# Text:
───

Ginkgo Bioworks appoints a veteran as its new SVP of biopharma manufacturing
While the synthetic player Ginkgo Bioworks made waves last year on Wall Street with a record SPAC deal, the company’s latest move will see it hunkering down on its manufacturing capabilities with its latest hire.
The company has brought on Behzad Mahdavi as the senior vice president of biopharma manufacturing and life sciences tools. The role will have Mahdavi lead Ginkgo’s commercial efforts in bio-reagents as well as cell and gene therapy manufacturing and other biopharmaceuticals.
Mahdavi himself has an extensive background in working for major manufacturers. According to Mahdavi’s LinkedIn page, before being hired at Ginkgo, he was the VP of global open innovation at Catalent from 2020 to this year. Before his time at Catalent, Mahdavi had an extensive 13-year career at Lonza. His time at the Swiss manufacturer saw him hold several leadership positions including head of Lonza Canada as well as other vice presidential roles at the company.
Mahdavi was previously the president and CEO of SAM Electron Technologies before the company was acquired by Lonza in 2007.
Mahdavi is joining the company as it has worked to secure several manufacturing partnerships over the past year, making the jump from the manufacture of synthetic meat to biopharma products. The company has been pursuing deals to try to tackle everything from cleaner heparin extraction to shoring up its pipeline of APIs and other materials for cell manufacturing.

───

# Your tasks:
a. According to the article about Ginkgo Bioworks' new hire, how many years did Mahdavi spend at Lonza?
b. Extend the article about Ginkgo Bioworks' new hire with a few sentences that pick up after its final sentence.

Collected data
───

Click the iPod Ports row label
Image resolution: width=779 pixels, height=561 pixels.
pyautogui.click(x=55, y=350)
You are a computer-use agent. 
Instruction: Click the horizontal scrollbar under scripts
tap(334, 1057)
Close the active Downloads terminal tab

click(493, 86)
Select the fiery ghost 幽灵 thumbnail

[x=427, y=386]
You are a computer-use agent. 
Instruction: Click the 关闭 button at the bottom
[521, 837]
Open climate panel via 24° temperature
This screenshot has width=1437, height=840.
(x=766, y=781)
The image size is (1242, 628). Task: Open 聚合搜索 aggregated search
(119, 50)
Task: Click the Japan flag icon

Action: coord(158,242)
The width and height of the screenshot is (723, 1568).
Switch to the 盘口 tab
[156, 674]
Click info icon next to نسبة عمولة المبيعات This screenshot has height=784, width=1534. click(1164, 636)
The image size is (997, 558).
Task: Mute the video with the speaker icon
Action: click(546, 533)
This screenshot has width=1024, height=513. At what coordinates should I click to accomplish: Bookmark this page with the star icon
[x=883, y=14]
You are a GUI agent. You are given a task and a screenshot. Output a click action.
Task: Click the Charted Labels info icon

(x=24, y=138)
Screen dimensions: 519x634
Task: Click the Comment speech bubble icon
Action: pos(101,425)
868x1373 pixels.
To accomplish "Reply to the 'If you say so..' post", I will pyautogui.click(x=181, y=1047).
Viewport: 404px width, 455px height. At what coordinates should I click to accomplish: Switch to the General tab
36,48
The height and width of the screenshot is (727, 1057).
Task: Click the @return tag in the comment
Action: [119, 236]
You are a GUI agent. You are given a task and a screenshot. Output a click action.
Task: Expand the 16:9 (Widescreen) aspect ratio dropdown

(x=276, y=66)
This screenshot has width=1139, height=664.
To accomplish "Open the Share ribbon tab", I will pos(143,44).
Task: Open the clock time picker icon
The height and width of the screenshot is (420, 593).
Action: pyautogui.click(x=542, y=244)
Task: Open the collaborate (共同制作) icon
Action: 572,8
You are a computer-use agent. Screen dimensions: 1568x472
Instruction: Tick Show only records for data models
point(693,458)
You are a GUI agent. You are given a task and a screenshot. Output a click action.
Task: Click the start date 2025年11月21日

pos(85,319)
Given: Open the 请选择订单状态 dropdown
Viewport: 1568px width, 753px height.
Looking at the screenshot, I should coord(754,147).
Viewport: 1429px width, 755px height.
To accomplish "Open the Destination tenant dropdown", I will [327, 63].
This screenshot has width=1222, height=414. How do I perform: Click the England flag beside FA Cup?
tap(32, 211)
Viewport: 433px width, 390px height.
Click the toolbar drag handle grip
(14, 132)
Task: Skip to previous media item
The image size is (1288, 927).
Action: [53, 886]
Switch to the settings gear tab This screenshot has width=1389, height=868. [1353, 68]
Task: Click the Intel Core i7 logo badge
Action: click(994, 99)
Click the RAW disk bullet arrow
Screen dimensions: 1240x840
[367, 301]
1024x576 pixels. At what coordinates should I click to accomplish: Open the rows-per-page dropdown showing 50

───

# Answers:
a. 13 years.

b.
Ginkgo has formed partnerships with major pharma companies such as Moderna, Aldevron and Biogen, just to name a few, to create platforms for manufacturing gene therapies and produce raw materials for vaccines and other therapies.
“There are a tremendous number of opportunities in this space, and I joined Ginkgo because I believe this company is the partner of choice that the industry needs to realize those boundless opportunities,” Mahdavi said in a statement.
The company managed to garner a lot of attention last year when it raised north of $2.5 billion in a SPAC deal which also set its pre-money valuation at $15 billion. However, since then the company has seen its valuation and its stock price $DNA go down.
One of the biggest factors was the company facing allegations of fraud last year from a report from short seller Scorpion Capital, which eventually led to the DOJ launching an “informal inquiry” into the biotech.